- REQUEST
Output every entry below word for word, leaving out the pictures.

- RAW DATA
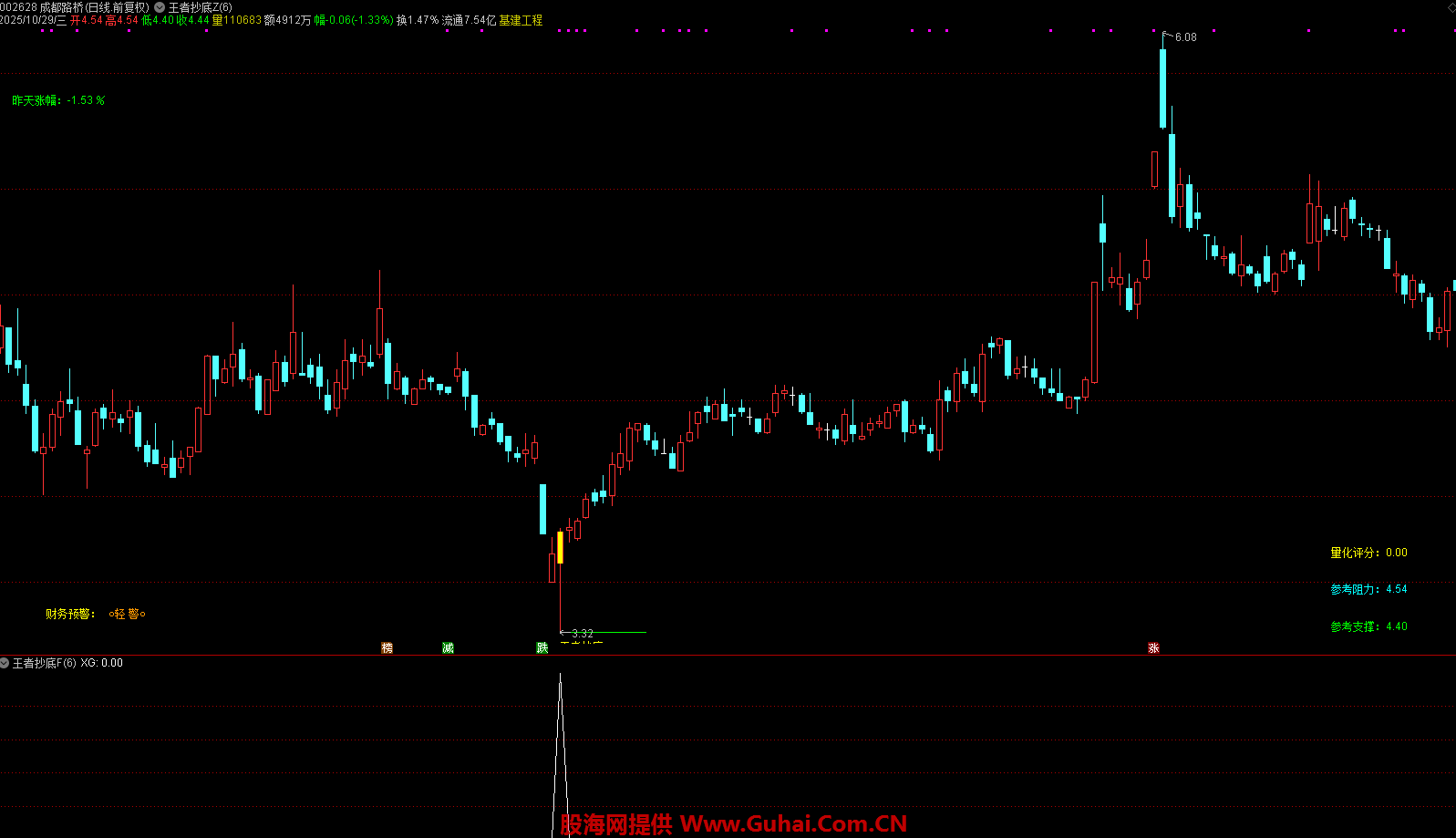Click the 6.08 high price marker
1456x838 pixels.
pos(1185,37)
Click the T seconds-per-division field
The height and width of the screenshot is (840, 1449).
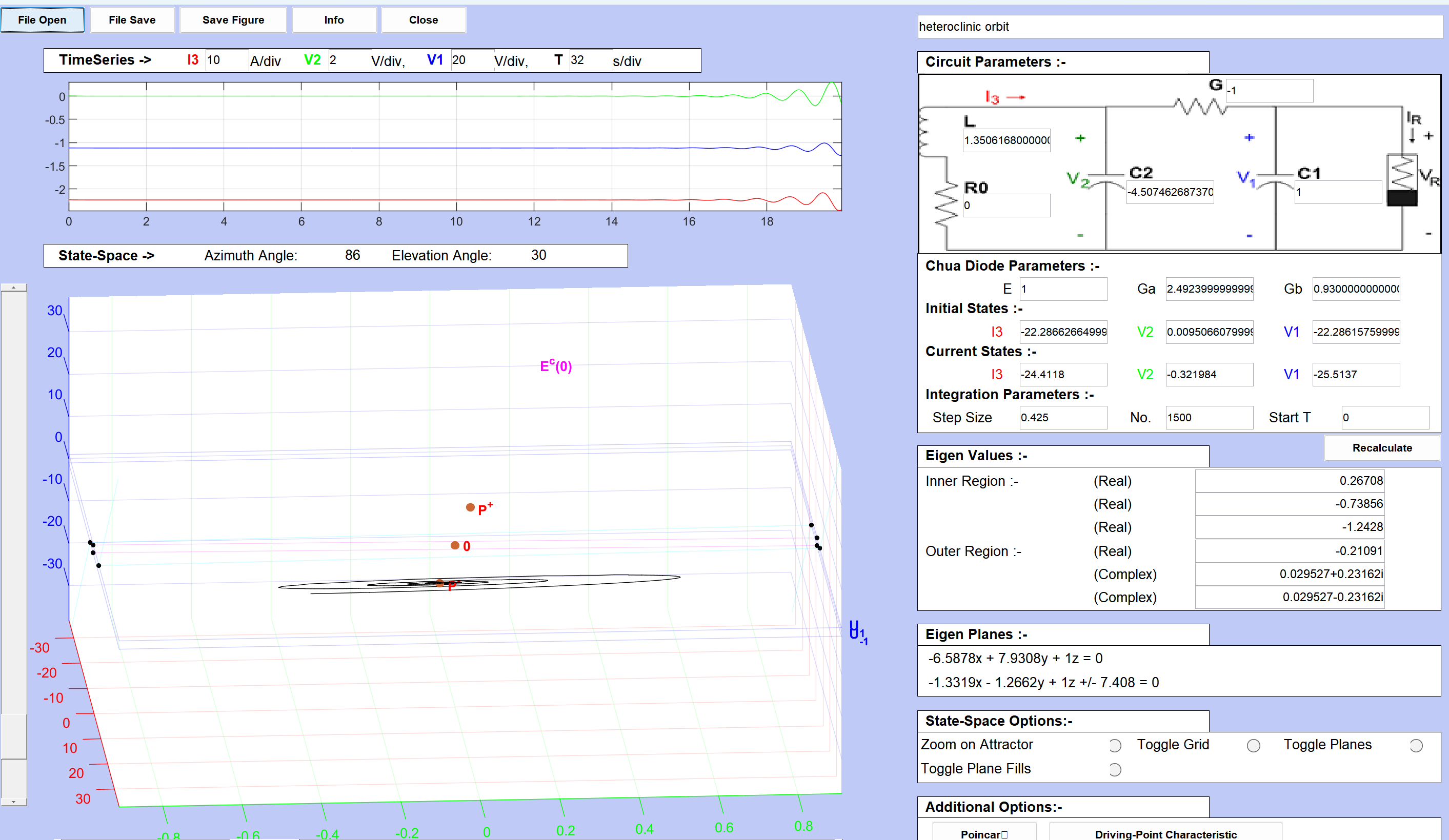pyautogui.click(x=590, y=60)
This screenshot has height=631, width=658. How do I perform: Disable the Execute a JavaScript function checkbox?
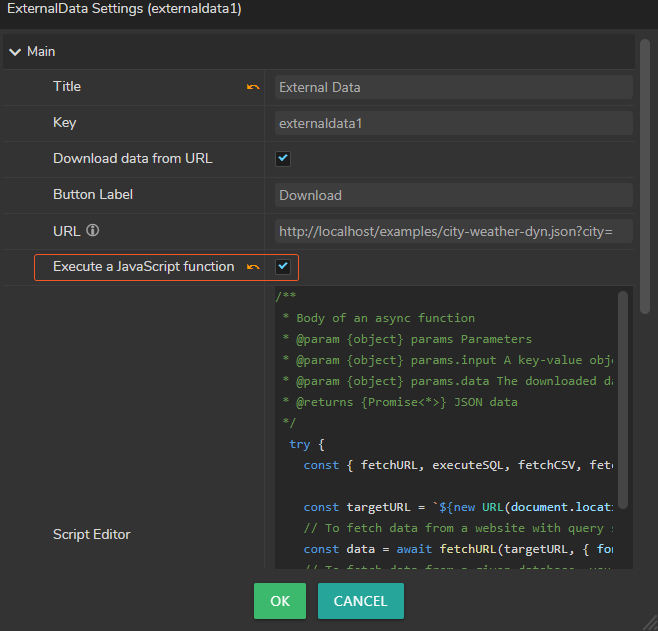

- RESPONSE FOR THIS EXERCISE
Click the 6.08 high price marker
1456x838 pixels.
pos(1185,37)
Click the T seconds-per-division field
The height and width of the screenshot is (840, 1449).
pyautogui.click(x=590, y=60)
This screenshot has height=631, width=658. How do I perform: Disable the Execute a JavaScript function checkbox?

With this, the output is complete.